- **Trecho citado**:
────────────────

A pesquisadora explica que o girassol é uma cultura rentável e opção para o produtor na entressafra, ou seja, ao final da colheita da soja. Geralmente os produtores colhem a soja até o mês de fevereiro e a partir daí iniciam o plantio do girassol, que tem um ciclo de produção de até 120 dias e é colhido entre o mês de junho e agosto.

O que torna o grão atrativo é a resistência do girassol frente às condições extremas do clima, como a estiagem e a baixa umidade. “O girassol é ideal para entressafra porque ele aproveita as últimas chuvas do verão no momento que é plantado e depois é colhido em um clima bastante seco, que outras culturas têm dificuldade de se manter”. 

Regina Leite detalha que o Brasil já viveu épocas de mercado bem mais aquecido. Em 2006, por exemplo, o país plantava 150 mil hectares de girassol, o que representou uma produção de mais de 225 mil toneladas do grão. Nesse período, o país investia em estudos de biocombustível a partir do girassol. Experimentos que envolveram até a Petrobras prosperaram e até tratores se moviam gerados a óleo de girassol, no interior de São Paulo.

Colheita do girassol é feita quando planta está totalmente seca (Foto: Reprodução, Freepik)

No entanto, com o avanço das pesquisas, ficou comprovado que a nobreza e qualidade do óleo de girassol para alimentação humana e até animal eram barreiras para que o líquido fosse queimado em motores de veículos.

────────────────

[Entradas de dados armazenadas]
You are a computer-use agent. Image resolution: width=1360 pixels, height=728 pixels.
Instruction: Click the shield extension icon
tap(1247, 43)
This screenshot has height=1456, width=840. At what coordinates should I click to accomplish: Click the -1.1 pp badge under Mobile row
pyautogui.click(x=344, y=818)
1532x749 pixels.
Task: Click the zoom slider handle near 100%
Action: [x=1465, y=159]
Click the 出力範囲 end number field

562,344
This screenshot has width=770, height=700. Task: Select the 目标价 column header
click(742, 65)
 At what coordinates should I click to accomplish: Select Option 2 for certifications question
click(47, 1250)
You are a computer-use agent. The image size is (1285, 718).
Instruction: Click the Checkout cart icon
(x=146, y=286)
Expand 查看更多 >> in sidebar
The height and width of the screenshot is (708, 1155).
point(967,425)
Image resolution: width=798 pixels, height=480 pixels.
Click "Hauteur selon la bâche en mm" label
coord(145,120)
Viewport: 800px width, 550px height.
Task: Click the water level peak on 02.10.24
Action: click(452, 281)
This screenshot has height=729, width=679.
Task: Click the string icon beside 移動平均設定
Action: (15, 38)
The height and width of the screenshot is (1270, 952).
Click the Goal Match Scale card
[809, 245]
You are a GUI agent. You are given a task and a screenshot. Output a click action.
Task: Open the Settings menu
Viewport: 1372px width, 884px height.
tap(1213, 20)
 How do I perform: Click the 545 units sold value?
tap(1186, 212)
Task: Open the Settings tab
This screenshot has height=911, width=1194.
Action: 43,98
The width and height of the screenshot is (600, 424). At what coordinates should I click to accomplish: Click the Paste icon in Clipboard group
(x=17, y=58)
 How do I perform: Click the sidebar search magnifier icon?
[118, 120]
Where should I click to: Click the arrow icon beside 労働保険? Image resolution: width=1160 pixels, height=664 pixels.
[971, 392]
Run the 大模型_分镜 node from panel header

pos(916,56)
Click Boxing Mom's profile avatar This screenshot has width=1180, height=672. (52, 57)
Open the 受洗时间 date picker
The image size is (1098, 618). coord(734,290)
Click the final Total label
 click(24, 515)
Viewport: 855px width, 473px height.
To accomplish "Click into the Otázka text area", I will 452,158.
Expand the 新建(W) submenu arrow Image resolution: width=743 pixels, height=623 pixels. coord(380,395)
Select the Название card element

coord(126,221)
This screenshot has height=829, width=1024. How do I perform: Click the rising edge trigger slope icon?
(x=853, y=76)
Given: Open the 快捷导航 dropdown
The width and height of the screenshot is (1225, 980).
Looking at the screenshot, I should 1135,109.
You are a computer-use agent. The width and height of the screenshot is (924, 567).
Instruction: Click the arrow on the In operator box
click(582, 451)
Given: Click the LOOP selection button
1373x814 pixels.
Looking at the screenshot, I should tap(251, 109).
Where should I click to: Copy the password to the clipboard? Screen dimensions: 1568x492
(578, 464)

────────────────

- **Sua tarefa**:
Responda às perguntas abaixo com base no texto sobre o girassol.
(a) Até que mês os produtores geralmente colhem a soja?
(b) Quantos hectares de girassol o Brasil plantava em 2006?
(c) Qual é a duração máxima do ciclo de produção do girassol?

- **Resposta do exercício**:
(a) Até o mês de fevereiro.
(b) 150 mil hectares.
(c) Até 120 dias.